:: Vorliegender Auszug ::
Als Vergleich zur Schwimmausbildung in Stuttgart wurden die Städte Mannheim und Ulm herangezogen:

Schwimmausbildung an den Grundschulen in Mannheim

Es gibt in Mannheim 5 Hallenbäder und 2 Lehrschwimmbecken. Nach den Vorgaben im Bildungsplan wären innerhalb der Grundschulen 55 Schwimmstunden zu erteilen. Als besondere Regelung gilt: Alle 3. Grundschulklassen erhalten das ganze Schuljahr über von 3 nach dem Bildungsplan vorgesehenen Stunden 2 Schwimmstunden pro Woche. Die reine Wasserzeit beträgt 30 Minuten, der Rest ist Umkleide- und Wegezeit. De facto erhalten die 1., 2. und 4. Klassen keinen Schwimmunterricht.

Zwei Hallenbäder schließen am 1. Mai jeden Jahres bis zum Abschluss der Sommerferien Anfang September ihre Pforten. Für die davon betroffenen Grundschulen gibt es alternativ Ersatzunterricht (zwei Schulen in einem Hallenbad) oder im 14-tägigem Wechsel fallen zwei Schwimmstunden aus oder es findet überhaupt kein Schwimmunterricht statt. Eintritt für die Hallenbäder wird von den Schüler/innen nicht erhoben. Die Stadt zahlt darüber hinaus den Bustransfer und stellt die Hallenzeiten bereit.

:: Arbeitsauftrag ::
Beantworten Sie anhand des Auszugs zur Schwimmausbildung in Mannheim diese Fragen:
1. Wie viele Hallenbäder und Lehrschwimmbecken gibt es in Mannheim?
2. Wie lange dauert die reine Wasserzeit einer Schwimmstunde?
3. In welchem Zeitraum sind zwei Hallenbäder jedes Jahr geschlossen?
Die Datensätze stammen aus einer anderen Quelle.

[Rohdatensätze]
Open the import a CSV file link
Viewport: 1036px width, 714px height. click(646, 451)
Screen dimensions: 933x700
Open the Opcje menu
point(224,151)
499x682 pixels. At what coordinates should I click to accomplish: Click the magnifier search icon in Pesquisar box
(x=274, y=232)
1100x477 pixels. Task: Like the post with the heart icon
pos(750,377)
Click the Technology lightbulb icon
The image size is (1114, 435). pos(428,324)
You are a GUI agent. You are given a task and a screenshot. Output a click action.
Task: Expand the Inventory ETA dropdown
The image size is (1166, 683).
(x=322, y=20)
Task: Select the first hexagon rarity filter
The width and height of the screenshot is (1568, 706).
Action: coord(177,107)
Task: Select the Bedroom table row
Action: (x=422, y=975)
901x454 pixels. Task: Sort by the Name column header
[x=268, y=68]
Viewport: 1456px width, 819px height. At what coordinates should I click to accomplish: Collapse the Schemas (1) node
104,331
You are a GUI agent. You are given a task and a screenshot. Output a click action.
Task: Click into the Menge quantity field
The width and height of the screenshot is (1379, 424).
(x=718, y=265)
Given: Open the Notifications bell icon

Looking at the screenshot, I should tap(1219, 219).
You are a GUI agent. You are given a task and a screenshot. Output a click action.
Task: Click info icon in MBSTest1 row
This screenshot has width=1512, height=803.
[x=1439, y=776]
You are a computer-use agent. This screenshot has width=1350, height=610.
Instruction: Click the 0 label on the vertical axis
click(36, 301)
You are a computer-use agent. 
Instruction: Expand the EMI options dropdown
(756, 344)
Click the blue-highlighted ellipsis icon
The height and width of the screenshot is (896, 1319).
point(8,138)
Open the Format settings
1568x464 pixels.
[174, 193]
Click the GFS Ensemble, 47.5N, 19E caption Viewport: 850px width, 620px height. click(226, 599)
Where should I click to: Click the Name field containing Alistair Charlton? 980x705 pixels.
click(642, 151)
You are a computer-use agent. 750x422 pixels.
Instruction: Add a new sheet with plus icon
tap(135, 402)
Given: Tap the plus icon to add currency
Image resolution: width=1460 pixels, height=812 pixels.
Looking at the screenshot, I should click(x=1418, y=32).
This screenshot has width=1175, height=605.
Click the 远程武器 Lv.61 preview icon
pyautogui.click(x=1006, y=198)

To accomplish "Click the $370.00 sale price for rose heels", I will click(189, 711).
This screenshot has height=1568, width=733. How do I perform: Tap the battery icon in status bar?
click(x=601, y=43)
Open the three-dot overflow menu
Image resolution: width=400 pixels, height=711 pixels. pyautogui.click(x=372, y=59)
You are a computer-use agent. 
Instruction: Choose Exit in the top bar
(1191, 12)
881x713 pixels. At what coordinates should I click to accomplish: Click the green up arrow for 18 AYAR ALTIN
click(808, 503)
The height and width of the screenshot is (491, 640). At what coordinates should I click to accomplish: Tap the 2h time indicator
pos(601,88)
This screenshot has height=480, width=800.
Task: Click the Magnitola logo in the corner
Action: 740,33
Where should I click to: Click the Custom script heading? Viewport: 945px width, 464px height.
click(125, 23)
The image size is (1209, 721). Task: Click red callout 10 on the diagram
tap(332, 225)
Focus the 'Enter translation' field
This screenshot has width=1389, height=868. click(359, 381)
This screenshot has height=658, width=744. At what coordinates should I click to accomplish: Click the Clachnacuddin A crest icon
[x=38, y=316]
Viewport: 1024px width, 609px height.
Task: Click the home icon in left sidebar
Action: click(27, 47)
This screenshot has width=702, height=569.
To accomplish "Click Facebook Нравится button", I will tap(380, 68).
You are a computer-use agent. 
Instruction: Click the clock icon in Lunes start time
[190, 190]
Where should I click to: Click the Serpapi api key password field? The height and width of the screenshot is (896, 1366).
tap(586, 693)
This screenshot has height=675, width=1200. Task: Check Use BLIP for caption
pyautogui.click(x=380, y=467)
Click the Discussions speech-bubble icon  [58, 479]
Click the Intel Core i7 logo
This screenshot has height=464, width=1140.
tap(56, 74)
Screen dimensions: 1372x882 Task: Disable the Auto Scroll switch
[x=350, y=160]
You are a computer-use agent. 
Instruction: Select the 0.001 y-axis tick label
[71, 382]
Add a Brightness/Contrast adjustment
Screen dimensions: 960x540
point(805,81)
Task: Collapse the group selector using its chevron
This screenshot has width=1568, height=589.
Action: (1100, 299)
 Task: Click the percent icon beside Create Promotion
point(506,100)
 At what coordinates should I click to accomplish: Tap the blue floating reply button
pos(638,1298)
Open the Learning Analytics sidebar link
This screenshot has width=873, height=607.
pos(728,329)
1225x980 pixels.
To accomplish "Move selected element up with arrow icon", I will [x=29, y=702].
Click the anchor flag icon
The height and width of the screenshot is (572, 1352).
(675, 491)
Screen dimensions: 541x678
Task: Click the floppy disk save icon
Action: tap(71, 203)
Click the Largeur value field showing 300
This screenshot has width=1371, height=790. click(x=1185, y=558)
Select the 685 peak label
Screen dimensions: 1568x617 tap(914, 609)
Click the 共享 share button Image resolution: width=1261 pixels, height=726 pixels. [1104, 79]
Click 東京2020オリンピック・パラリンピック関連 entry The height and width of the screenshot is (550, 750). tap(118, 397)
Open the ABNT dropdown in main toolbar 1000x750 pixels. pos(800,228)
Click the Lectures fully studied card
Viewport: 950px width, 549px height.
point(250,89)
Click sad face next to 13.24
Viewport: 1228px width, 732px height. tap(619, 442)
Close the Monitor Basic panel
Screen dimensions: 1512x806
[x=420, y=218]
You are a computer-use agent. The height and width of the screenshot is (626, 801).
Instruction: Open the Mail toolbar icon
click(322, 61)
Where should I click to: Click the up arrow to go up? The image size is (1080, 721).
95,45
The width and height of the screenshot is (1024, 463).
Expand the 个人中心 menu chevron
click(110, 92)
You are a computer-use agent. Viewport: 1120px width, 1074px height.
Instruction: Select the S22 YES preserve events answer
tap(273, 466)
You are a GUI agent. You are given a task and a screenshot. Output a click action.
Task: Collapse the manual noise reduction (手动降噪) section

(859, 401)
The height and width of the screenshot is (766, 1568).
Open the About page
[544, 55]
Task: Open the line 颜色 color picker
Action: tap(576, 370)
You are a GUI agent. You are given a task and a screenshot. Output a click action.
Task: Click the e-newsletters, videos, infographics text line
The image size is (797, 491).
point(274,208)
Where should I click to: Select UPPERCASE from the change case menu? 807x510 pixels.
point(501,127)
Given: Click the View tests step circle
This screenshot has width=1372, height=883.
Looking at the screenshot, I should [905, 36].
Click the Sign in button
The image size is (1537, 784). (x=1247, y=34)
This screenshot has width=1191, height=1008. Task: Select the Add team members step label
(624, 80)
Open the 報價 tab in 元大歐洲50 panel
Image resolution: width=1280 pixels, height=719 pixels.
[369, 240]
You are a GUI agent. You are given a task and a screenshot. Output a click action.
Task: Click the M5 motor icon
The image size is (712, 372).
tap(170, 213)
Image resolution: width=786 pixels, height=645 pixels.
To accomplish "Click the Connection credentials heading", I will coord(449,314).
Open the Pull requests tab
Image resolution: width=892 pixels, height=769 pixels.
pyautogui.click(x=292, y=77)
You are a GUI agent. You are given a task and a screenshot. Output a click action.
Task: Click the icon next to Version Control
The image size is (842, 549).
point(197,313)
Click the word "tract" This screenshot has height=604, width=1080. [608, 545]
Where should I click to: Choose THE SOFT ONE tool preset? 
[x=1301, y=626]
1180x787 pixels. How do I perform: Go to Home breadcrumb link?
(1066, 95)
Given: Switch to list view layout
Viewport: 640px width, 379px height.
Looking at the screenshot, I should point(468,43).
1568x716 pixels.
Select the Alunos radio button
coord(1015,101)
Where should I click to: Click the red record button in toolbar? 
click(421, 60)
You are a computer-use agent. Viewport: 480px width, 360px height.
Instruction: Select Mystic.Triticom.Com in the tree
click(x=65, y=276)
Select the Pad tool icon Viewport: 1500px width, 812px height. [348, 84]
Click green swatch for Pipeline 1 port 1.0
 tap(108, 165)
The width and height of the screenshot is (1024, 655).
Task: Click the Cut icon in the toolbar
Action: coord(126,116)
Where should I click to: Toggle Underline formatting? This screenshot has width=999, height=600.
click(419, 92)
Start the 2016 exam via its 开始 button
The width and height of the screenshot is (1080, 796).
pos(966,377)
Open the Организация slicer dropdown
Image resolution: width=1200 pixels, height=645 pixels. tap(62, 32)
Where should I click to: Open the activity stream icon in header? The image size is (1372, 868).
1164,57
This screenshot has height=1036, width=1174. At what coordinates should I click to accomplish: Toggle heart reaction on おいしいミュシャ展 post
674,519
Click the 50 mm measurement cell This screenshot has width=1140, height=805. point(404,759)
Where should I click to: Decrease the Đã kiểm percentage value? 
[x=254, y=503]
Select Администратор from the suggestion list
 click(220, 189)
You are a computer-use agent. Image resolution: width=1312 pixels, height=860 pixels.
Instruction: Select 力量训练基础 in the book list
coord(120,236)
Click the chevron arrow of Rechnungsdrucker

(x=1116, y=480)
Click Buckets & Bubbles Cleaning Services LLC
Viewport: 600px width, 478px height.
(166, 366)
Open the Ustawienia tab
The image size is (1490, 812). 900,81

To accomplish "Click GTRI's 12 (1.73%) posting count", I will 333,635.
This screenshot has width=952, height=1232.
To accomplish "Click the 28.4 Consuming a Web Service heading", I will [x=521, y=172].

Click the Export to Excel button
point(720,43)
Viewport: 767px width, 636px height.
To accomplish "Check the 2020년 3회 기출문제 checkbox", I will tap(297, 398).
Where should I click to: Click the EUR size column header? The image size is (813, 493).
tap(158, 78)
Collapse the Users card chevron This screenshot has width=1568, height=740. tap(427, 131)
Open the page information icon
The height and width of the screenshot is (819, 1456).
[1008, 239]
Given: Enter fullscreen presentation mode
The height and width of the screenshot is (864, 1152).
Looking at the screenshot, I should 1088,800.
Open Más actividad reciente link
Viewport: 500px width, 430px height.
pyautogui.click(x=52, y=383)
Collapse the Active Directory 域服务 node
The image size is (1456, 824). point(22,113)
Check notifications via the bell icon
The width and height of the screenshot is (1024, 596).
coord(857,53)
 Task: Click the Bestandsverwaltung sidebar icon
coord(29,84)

:: Die Antwort ::
1. Es gibt 5 Hallenbäder und 2 Lehrschwimmbecken.
2. Die reine Wasserzeit beträgt 30 Minuten.
3. Sie sind vom 1. Mai bis zum Abschluss der Sommerferien Anfang September geschlossen.